> _Exercise description_:
Print, word for word, the line containing "Instruction: Click the comment count 21" and all lines beneath it to the end of the entries below. Pictures do not belong in the copy.

> _Provided material_:
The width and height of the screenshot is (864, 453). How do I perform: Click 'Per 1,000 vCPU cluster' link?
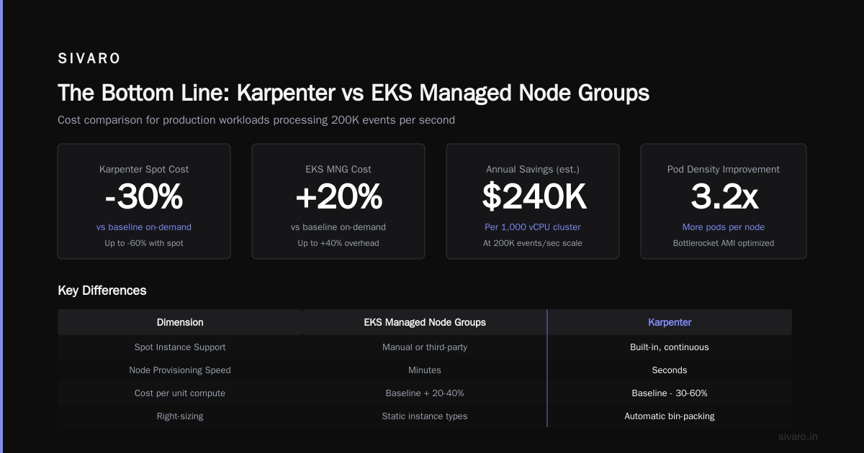point(533,227)
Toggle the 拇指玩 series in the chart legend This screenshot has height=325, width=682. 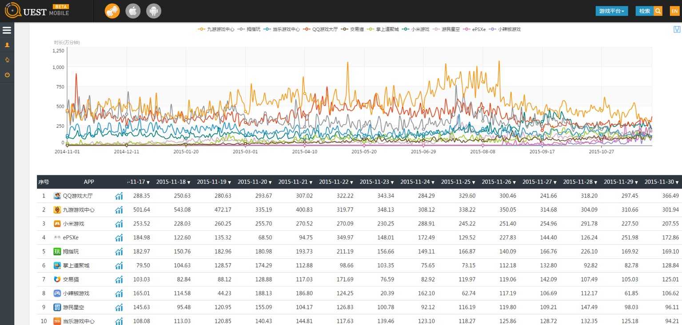point(249,29)
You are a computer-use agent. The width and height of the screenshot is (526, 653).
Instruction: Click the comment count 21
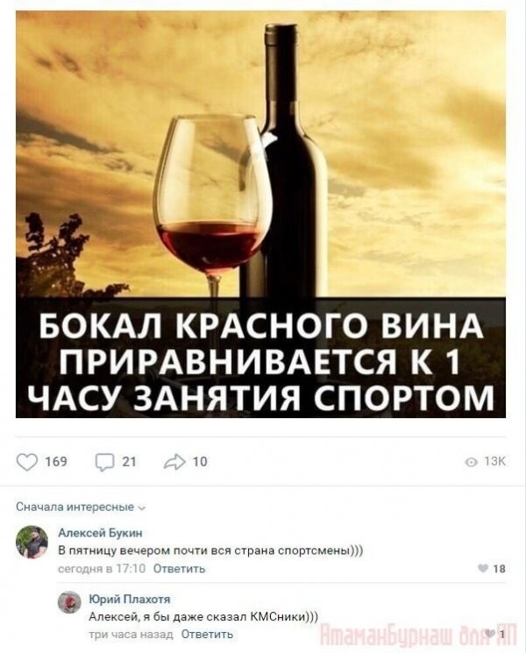pos(129,462)
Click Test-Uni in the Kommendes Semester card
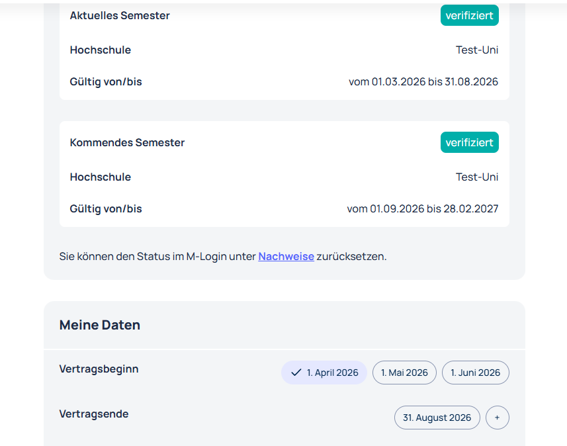The image size is (567, 446). 476,177
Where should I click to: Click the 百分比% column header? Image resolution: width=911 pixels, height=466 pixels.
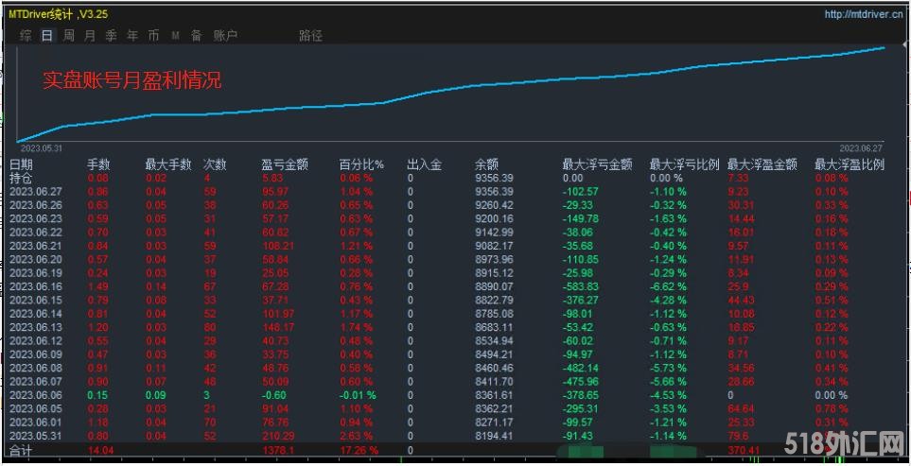(361, 164)
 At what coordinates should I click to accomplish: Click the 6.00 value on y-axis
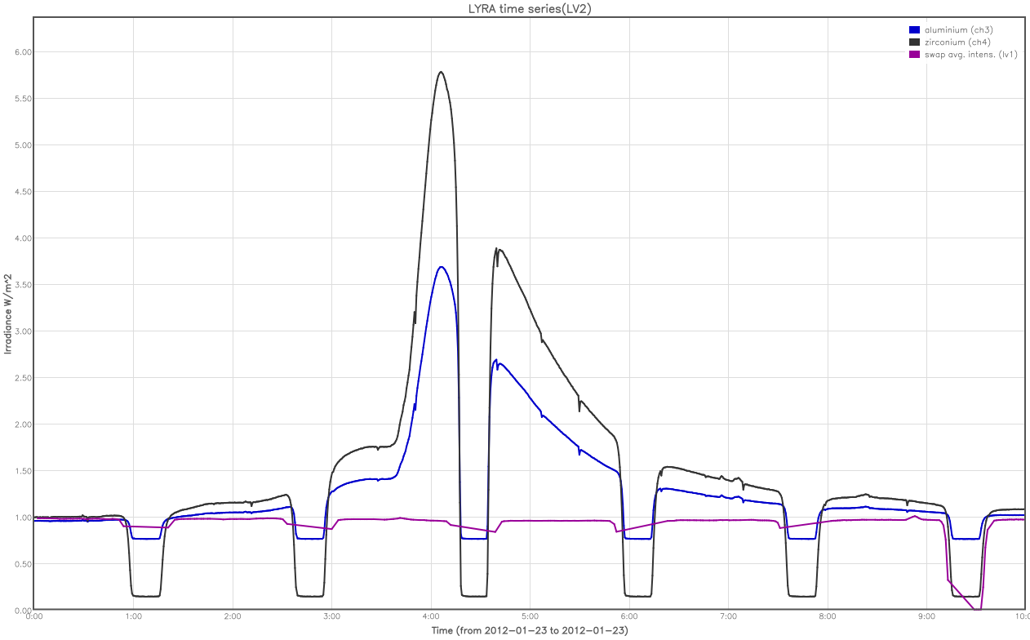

> _Result of this exercise_:
Instruction: Click the comment count 21
pos(129,462)
Click Test-Uni in the Kommendes Semester card
The image size is (567, 446). 476,177
Where should I click to: Click the 百分比% column header? Image resolution: width=911 pixels, height=466 pixels.
(361, 164)
 At what coordinates should I click to accomplish: Click the 6.00 value on y-axis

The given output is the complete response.